__What needs to be done__.
A bare number is required: the count of lines in the material below that hold the word "computer".

[Start of Attachment]

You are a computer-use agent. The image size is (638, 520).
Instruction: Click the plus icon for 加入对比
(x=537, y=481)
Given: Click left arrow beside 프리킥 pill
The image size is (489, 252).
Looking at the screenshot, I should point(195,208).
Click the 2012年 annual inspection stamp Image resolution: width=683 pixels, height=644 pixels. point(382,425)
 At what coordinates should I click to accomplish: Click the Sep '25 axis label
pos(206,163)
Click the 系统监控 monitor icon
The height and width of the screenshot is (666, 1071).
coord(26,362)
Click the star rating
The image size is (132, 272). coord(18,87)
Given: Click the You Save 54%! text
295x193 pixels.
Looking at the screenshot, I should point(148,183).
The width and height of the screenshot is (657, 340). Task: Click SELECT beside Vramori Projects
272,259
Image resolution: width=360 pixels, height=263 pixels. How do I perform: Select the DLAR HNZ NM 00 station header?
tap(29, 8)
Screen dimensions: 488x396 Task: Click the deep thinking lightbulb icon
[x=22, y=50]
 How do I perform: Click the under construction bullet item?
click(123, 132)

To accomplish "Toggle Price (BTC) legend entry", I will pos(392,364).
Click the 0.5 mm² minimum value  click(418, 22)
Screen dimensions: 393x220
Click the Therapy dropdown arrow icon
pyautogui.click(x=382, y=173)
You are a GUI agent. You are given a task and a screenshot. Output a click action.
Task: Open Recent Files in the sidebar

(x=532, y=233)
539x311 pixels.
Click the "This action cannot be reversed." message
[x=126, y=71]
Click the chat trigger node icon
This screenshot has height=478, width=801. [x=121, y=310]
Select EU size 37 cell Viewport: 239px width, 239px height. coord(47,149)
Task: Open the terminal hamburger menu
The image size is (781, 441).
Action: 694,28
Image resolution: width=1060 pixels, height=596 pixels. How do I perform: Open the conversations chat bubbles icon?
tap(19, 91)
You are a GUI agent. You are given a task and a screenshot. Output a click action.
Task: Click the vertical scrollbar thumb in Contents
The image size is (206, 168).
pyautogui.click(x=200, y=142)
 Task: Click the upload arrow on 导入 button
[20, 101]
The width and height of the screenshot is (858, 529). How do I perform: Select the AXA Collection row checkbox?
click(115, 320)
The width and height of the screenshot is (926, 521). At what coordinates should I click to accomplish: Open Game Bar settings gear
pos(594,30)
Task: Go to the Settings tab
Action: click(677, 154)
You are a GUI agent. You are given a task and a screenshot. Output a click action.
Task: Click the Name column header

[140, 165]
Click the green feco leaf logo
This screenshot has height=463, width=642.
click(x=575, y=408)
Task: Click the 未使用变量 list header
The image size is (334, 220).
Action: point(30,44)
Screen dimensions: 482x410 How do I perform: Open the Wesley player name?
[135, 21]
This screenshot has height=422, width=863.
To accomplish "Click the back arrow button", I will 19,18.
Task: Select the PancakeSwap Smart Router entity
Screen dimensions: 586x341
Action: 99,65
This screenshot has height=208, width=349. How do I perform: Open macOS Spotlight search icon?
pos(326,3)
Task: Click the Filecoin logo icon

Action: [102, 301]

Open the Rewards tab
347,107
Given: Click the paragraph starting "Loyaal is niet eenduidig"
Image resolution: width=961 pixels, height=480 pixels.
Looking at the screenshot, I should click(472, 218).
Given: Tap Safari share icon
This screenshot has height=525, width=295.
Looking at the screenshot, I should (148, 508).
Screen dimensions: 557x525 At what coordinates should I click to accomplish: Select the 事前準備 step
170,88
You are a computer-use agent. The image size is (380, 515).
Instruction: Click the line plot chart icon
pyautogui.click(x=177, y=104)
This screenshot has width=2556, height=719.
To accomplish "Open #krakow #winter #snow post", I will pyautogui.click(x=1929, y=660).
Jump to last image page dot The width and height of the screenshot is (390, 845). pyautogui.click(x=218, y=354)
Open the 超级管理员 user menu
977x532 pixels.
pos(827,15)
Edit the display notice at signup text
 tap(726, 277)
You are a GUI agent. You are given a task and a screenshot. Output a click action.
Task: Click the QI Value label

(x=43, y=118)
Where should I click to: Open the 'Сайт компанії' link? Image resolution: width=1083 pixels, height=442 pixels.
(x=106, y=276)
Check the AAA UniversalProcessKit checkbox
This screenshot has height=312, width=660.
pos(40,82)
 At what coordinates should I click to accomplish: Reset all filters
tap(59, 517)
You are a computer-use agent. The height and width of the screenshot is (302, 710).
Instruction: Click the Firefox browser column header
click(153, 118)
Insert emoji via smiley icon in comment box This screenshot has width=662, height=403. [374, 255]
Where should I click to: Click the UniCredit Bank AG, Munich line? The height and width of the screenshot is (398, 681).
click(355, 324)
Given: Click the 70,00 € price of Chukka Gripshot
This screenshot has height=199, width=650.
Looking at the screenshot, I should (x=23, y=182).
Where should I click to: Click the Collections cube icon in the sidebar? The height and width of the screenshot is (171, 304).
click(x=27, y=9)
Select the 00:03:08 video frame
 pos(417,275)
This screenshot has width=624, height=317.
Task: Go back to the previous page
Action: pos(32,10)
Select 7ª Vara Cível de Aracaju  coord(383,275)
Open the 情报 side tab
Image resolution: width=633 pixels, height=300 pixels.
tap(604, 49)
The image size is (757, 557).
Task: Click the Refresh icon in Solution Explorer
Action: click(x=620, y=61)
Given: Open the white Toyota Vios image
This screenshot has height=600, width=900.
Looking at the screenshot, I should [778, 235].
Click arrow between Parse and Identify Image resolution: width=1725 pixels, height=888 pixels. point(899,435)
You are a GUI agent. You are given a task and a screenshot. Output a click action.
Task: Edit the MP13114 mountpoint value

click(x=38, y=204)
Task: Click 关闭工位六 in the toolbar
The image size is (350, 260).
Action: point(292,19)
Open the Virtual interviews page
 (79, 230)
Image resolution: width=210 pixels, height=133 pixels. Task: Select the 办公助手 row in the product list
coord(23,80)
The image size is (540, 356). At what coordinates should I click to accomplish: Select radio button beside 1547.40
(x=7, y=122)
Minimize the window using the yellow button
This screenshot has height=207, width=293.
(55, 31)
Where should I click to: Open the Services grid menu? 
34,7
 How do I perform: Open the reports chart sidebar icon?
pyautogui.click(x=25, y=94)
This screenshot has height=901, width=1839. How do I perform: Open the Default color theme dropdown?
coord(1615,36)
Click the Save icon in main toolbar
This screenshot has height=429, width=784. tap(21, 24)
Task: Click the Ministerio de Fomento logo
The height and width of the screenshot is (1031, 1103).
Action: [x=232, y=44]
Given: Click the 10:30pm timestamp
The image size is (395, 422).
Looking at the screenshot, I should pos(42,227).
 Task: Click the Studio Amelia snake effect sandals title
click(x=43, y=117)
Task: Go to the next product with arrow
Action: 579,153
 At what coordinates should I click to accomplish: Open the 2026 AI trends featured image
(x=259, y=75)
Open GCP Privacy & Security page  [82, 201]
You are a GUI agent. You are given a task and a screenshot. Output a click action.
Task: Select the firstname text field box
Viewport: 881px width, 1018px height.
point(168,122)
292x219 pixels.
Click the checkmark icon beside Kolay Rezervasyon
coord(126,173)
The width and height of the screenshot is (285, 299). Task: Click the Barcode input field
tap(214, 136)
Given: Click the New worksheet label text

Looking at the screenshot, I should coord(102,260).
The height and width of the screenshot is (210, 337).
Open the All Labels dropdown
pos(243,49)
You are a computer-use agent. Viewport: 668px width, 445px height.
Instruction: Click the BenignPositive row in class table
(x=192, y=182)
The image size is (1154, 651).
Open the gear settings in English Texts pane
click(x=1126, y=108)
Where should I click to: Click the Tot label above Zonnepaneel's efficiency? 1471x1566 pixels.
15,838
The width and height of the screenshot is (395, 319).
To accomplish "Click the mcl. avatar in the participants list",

[End of Attachment]

__Written solution__.
4